# Required work
Among the entries that follow, locate the line with "You are a computer-use agent. The" and the line with "The height and". Output those lines and all lines in between, exactly, minus the pictures.

START Exercise data

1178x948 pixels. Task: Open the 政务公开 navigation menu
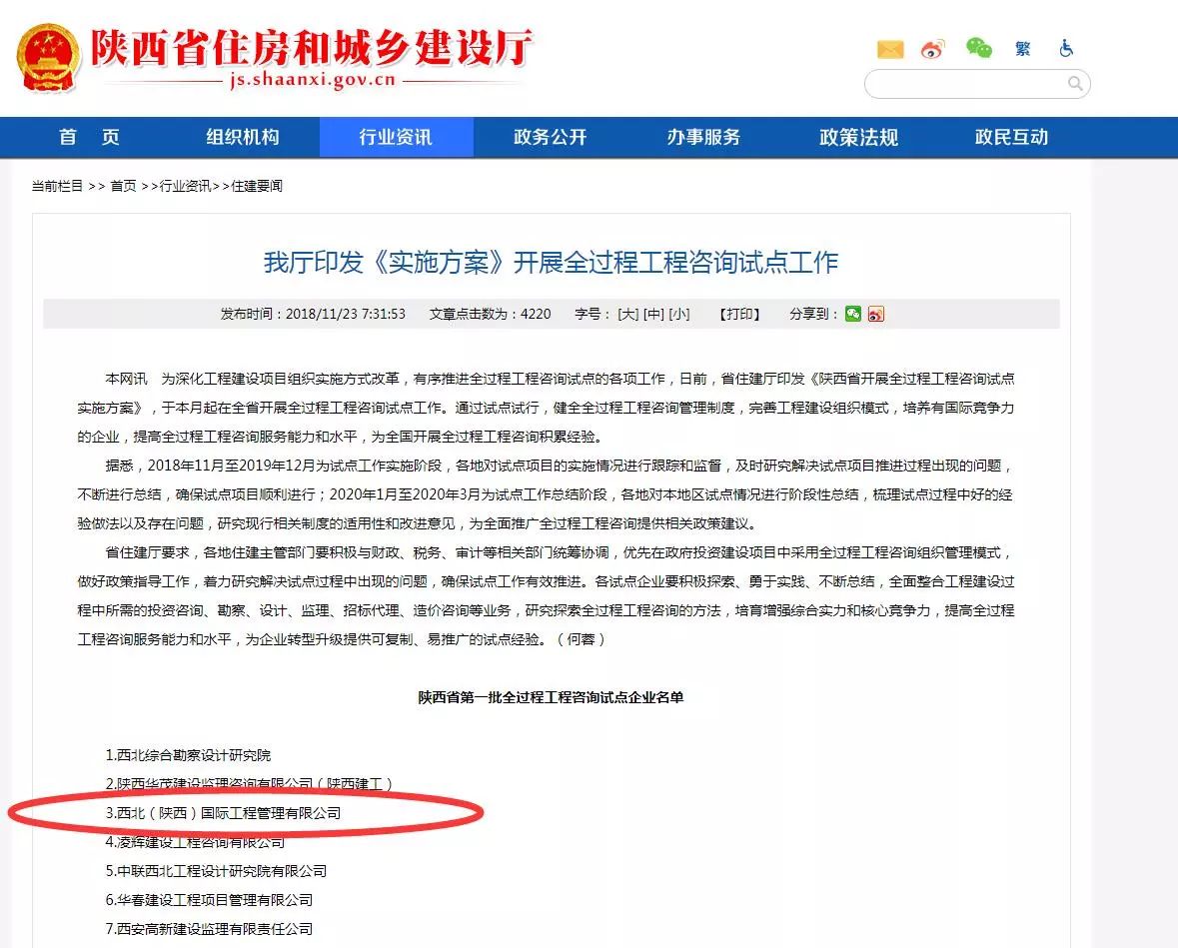(x=550, y=138)
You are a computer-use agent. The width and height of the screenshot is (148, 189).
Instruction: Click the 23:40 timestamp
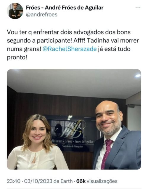coord(14,181)
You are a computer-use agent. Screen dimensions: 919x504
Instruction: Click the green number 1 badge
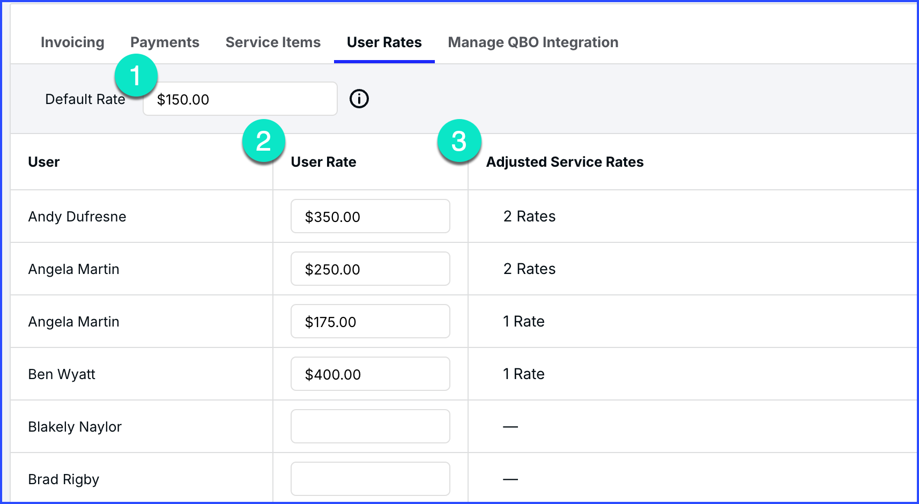pos(136,76)
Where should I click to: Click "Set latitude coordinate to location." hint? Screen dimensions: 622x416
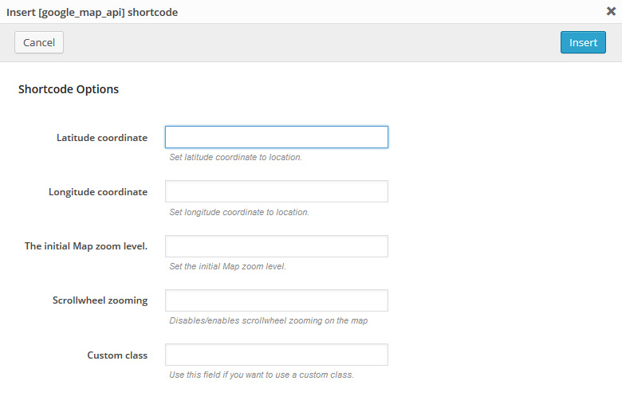[235, 157]
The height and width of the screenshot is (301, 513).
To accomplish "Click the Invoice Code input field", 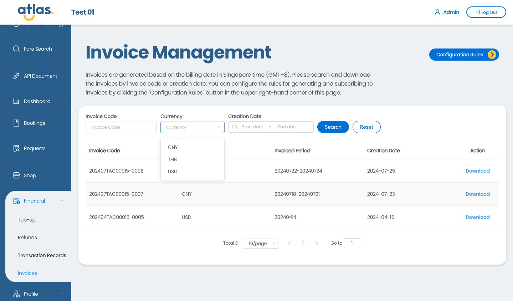I will pyautogui.click(x=121, y=127).
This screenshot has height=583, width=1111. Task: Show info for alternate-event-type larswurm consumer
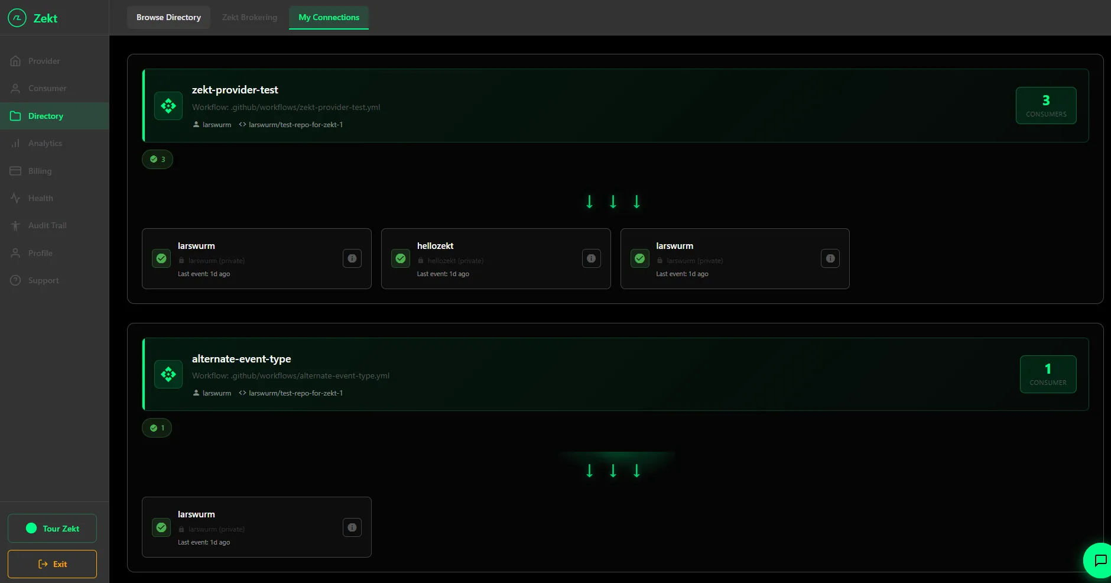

END Exercise data

# Exercise output
You are a computer-use agent. The width and height of the screenshot is (148, 189).
Instruction: Click the 23:40 timestamp
coord(14,181)
You are a computer-use agent. Screen dimensions: 919x504
Instruction: Click the green number 1 badge
pos(136,76)
Where should I click to: Click "Set latitude coordinate to location." hint? Screen dimensions: 622x416
[235, 157]
The height and width of the screenshot is (301, 513).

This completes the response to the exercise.